- [WHAT IS BEING ASKED] How many lines in the records below contain the word "Collapse"? State that number and nothing more.

Stored items
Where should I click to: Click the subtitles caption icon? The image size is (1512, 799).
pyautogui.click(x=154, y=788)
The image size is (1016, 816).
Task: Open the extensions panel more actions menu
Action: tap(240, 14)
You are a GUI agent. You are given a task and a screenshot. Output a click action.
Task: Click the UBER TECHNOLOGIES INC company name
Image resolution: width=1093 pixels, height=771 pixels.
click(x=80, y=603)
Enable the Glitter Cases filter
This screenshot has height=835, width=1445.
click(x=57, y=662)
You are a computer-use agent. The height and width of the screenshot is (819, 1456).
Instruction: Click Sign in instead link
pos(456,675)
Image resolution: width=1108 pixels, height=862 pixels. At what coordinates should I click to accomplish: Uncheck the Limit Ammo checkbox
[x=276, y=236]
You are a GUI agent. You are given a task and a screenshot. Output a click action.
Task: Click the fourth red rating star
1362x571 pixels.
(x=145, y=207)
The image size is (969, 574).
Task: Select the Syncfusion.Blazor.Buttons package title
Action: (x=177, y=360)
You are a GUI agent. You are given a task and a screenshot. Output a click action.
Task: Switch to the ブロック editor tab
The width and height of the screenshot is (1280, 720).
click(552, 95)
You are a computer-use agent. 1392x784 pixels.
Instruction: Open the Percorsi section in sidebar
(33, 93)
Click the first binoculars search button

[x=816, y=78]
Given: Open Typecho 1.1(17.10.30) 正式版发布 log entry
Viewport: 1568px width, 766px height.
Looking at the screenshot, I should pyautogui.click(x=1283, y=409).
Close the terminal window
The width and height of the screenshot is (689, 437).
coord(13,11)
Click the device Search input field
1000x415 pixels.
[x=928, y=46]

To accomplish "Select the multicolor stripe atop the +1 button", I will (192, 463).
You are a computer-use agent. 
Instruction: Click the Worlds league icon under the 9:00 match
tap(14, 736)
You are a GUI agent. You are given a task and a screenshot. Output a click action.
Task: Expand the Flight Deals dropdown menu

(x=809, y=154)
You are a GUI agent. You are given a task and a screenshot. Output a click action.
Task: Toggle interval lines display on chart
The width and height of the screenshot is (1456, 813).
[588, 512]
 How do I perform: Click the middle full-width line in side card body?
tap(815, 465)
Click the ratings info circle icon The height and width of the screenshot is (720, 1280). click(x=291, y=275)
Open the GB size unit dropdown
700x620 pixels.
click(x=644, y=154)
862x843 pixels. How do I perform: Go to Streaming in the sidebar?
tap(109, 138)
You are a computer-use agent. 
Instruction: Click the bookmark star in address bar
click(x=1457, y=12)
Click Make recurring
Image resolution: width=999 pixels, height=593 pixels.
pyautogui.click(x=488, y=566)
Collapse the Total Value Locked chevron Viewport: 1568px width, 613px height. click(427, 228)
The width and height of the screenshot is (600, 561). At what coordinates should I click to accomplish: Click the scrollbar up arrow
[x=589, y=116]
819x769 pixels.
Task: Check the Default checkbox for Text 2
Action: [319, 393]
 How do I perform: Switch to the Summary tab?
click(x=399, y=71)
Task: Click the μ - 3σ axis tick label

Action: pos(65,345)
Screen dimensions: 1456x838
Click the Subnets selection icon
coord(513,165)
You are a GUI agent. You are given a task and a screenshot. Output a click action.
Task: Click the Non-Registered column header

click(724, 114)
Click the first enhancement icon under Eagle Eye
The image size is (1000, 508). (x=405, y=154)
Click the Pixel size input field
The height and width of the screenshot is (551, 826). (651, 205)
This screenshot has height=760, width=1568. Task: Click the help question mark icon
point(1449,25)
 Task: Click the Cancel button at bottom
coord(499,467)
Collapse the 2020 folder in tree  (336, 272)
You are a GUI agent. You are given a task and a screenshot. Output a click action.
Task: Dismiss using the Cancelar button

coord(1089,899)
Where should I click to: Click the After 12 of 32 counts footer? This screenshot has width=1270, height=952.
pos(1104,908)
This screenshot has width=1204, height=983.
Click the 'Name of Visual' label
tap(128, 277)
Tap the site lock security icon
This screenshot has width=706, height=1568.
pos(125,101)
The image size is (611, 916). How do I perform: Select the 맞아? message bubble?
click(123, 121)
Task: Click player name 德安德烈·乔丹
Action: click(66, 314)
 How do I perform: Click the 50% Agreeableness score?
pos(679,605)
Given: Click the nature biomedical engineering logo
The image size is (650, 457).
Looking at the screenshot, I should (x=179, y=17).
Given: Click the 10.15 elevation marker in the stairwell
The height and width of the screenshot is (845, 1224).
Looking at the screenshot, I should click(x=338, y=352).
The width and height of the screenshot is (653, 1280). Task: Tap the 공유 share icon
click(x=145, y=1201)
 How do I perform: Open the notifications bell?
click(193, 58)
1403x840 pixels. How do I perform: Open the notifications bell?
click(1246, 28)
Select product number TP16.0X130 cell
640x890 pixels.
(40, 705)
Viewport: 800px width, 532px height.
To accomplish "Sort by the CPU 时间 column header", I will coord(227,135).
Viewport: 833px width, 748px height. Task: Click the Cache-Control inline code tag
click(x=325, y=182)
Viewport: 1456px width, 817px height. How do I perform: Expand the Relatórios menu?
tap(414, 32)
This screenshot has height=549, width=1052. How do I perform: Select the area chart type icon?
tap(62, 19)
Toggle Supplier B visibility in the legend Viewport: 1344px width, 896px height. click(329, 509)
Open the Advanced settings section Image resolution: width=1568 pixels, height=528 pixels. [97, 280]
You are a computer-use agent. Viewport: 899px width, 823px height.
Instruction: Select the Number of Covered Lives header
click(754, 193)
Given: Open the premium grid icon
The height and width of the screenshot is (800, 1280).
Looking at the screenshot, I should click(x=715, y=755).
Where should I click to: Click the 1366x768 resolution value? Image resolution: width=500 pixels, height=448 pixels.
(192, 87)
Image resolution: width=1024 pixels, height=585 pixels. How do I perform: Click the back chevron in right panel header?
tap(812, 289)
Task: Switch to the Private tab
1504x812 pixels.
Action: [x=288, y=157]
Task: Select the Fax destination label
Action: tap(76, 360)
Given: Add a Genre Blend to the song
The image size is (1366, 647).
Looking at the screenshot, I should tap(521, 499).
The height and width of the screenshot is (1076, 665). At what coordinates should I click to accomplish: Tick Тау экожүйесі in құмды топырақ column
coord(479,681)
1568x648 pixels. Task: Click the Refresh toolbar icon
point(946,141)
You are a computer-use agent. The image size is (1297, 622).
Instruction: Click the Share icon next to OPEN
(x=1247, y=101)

- [ANSWER BOX] 2